§ **Excerpt**
Use Power Scheduling to Pre-plan Shut Down and Re-start an Instance

Cloud Management Platform (CMP) power schedulers help in configuring an instance to shut down and re-start based on a schedule. This scheduler helps in stopping the instances when not in use and the user is billed only for the time the instance has been used. In most scenarios, instances are not required to run 24/7. You can configure a Power Scheduler Group, as shown below, for running an instance from Monday to Friday during work hours.

Configuring Power Schedulers on Cloud Management Platform

Analyze Heatmaps to Determine Peak Usage Hours

Heatmaps are among the essential strategies used for cloud cost optimization. It is a visual representation tool that shows peaks in computing demand. This data is critical to estimate the start and stop timings of the instance to reduce the cost. On the basis of heatmap results, one can start or stop the instances manually or automate the process.

Virtual Machine Lifecycle Management for Automatic Decommissioning

Lifecycle management is essential for public cloud cost optimization. Unmanaged VMs waste resources and the best way to regulate these VMs is by adding an expiration or decommissioning date for all the instances. It will change the organization’s cloud utilization from the ownership model to a rental model.

The instances are available only as long as they are required. An automation script can enable monitoring of the expiration dates and an e-mail can be triggered to the VM owner when the expiration date is near. If the instance is required further, the user can either extend the expiration date or it will get decommissioned automatically.

Lifecycle Management of Virtual Machines

Purchase Reserved Instances (RIs) at Huge Discounts

Organizations committed to utilizing cloud services for a long term should invest in RIs. One can get massive discounts on the total price based on the upfront payment and commitment time. RIs can save up to 75% of the total cost, therefore utilizing RIs is a must for cloud cost optimization. RIs are available for one or three years in AWS and Azure. Hence, it is very important to analyze the historical usage and accurately estimate the future requirements.

Keep Optimizing the Cloud Cost by Analyzing Regularly

Cloud cost optimization is an ongoing process. However, by applying all the above strategies and regular monitoring of the instances, organizations can effectively manage the cost of their cloud-based infrastructure.

A Sample Cloud Cost Optimization Model

It is generally assumed that baselining VMs is the only way to reduce the cloud cost but many other aspects need consideration to save the cloud cost. Let’s understand this in detail.

The immutable deployment process can be followed to achieve a zero-downtime deployment. To run business applications 24/7, we can roll the upgrade process where systems get upgraded sequentially - separating the instance from the cluster, upgrading the application, and adding the instance back to the cluster.

The process may face some deployment failures that can destroy the whole instance and its back-end configurations (front-end and back-end rules, disk, health checks, load balancer, etc). During re-deployment, a new instance can be created with a dynamic load balancer.

§ **Given data**
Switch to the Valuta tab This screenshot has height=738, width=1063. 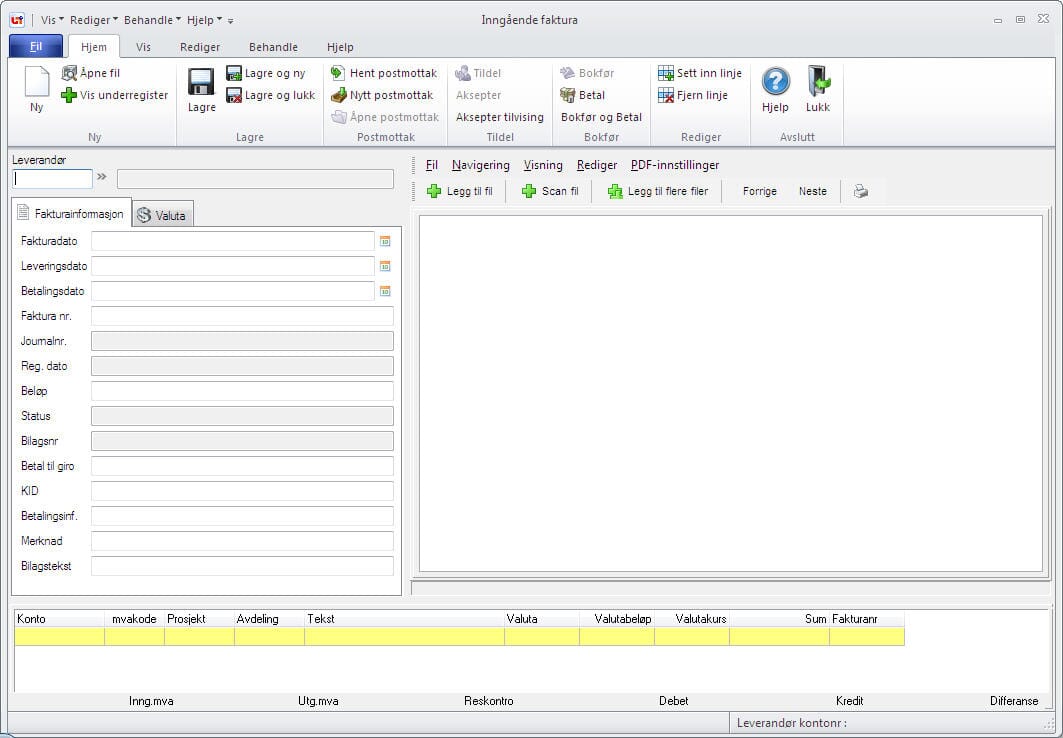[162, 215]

==

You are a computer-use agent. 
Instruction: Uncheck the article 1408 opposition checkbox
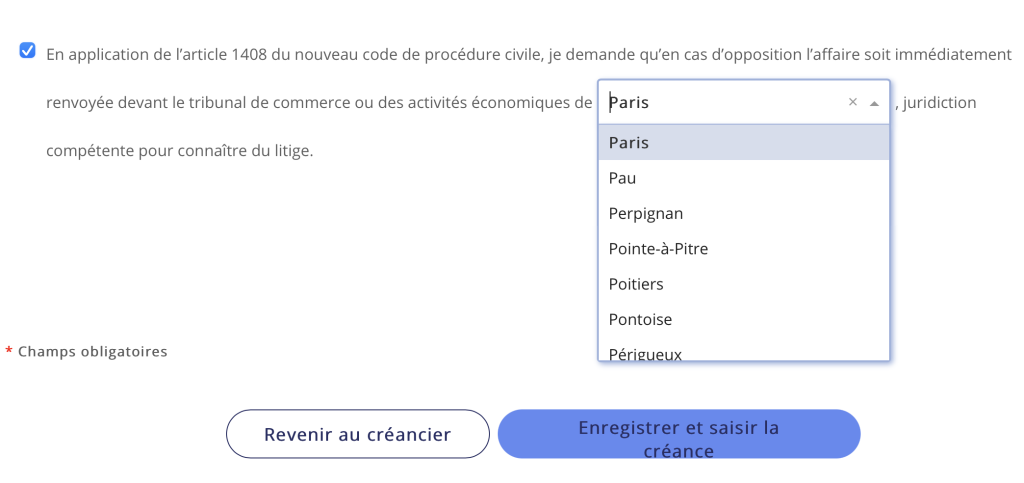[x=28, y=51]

§ **Tasks**
[1] Do these statements agree with the cloud cost excerpt? For each, answer yes or no and quote the words from the excerpt that decide it. (a) Reserved instances can be bought for one or three years in AWS and Azure. (b) Reserved instances can save up to half of the total cost. (c) In most cases, instances need to run around the clock.
[2] Repeat everything in the cloud cost excerpt from "Virtual Machine Lifecycle" down to "a rental model.", without changing a word.

§ **Final answers**
[1]
(a) Yes: "RIs are available for one or three years in AWS and Azure."
(b) No: "RIs can save up to 75% of the total cost"
(c) No: "In most scenarios, instances are not required to run 24/7."

[2]
Virtual Machine Lifecycle Management for Automatic Decommissioning

Lifecycle management is essential for public cloud cost optimization. Unmanaged VMs waste resources and the best way to regulate these VMs is by adding an expiration or decommissioning date for all the instances. It will change the organization’s cloud utilization from the ownership model to a rental model.